For MacArthur, the woman was defiled by the divorce and the remarriage itself, of which God disapproved. But, if that’s the case, it is odd that the text only forbids the woman to remarry her first husband after the dissolution of her second marriage. It doesn’t altogether forbid her to go for a third marriage—-she just can’t remarry her first husband!
4. The Nelson Study Bible says: “defiled: Returning to her first husband after an intervening marriage might have placed the woman in the same position as an unfaithful wife.”
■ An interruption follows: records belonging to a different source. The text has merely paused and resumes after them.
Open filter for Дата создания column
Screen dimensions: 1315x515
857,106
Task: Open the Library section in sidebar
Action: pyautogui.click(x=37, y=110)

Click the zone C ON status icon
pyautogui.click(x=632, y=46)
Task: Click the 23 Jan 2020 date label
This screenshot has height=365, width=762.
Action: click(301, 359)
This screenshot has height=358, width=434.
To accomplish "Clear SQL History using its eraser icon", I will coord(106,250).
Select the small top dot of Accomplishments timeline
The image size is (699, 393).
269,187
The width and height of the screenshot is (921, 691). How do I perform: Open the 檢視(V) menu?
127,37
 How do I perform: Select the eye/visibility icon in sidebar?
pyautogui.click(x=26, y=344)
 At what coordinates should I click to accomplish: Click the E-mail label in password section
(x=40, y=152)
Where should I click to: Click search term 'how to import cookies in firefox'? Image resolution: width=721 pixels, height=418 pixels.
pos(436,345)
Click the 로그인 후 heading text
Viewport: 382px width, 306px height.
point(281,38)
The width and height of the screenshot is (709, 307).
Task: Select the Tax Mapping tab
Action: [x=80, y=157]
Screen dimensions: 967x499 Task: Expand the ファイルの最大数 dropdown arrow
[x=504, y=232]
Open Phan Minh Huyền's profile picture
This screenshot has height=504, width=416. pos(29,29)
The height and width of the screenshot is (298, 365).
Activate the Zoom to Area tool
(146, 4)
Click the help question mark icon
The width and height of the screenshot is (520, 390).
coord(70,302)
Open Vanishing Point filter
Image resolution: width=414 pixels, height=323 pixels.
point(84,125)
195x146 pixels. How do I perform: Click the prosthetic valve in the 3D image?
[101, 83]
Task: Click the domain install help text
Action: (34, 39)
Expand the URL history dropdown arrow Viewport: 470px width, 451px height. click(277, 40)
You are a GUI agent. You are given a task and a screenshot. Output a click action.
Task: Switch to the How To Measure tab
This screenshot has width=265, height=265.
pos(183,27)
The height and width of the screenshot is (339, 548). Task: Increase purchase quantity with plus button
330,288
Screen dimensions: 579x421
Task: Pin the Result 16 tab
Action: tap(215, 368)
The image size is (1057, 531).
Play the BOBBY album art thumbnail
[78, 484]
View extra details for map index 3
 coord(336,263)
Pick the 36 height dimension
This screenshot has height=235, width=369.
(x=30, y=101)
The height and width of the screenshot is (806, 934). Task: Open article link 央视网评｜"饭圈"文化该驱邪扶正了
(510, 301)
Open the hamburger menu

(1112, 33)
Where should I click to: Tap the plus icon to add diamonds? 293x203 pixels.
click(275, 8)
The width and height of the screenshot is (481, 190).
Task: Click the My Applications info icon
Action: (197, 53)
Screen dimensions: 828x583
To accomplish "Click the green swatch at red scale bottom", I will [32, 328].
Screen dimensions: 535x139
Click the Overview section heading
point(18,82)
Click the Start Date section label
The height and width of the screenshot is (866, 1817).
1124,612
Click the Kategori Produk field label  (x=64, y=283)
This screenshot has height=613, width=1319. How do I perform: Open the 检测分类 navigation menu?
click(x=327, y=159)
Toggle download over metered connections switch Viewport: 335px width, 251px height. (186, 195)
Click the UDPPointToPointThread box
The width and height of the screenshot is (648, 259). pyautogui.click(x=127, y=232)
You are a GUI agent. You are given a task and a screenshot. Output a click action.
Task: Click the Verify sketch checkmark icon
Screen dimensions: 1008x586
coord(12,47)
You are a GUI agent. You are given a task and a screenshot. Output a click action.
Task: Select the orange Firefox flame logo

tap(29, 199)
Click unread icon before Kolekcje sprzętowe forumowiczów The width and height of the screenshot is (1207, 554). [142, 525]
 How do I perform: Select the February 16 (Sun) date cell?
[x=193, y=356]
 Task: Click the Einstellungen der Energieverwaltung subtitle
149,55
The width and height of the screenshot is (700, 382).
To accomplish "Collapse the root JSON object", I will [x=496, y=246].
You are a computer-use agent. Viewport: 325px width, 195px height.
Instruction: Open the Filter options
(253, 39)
Good discussion. I believe she was defiled by whatever uncleanness caused the first husband to divorce her combined with the remarriage. The first husband could forgive the offense if he chose to – until she compounded the matter with a second marriage.
LikeLike
Thank you for your comment, Jim!
LikeLike
There is no confusion in God here is the easy to understand Biblical Truth https://youtu.be/9VBqsCM2Fzw
LikeLike
1st Corinthians 7:27-28 explicitly states that you do not sin if you are divorced and remarry. The Asv translation is the most accurate and faithful to the Greek. Loosed is the Greek word “Lusis” which means divorced. The problem is that the newer translations of bibles are not faithful to the original Greek and have confused many people.
LikeLike
I think that Deuteronomy 24 verse 4 may have a scientific reason for the Lord to forbid the divorced wife to return to her former husband. Scientists discovered that every man who has a sexual intimacy with a woman leaves his em-point inside her. I think there might be an issue with the reactivation of a former em-point after another one was activated. In Jeremiah 3 verse 1, the Lord say if a situation like that occurs it will pollute greatly the land. I think it is the occurrence of this issue and some similar things that create all those STDs (sexually transmissible diseases) in the world now a day.
LikeLike
Even if she didn’t marry a2nd man she couldn’t remarry the first because he disgraced her by divorcing her.
She has been defiled by being with another man if she’s taken a 2nd husband.
LikeLike
What on earth is an Em point?
LikeLike
That’s a good question. Not sure if I want to get into the details of that here! The point I gleaned from the comment is that the law relates to not spreading STDs.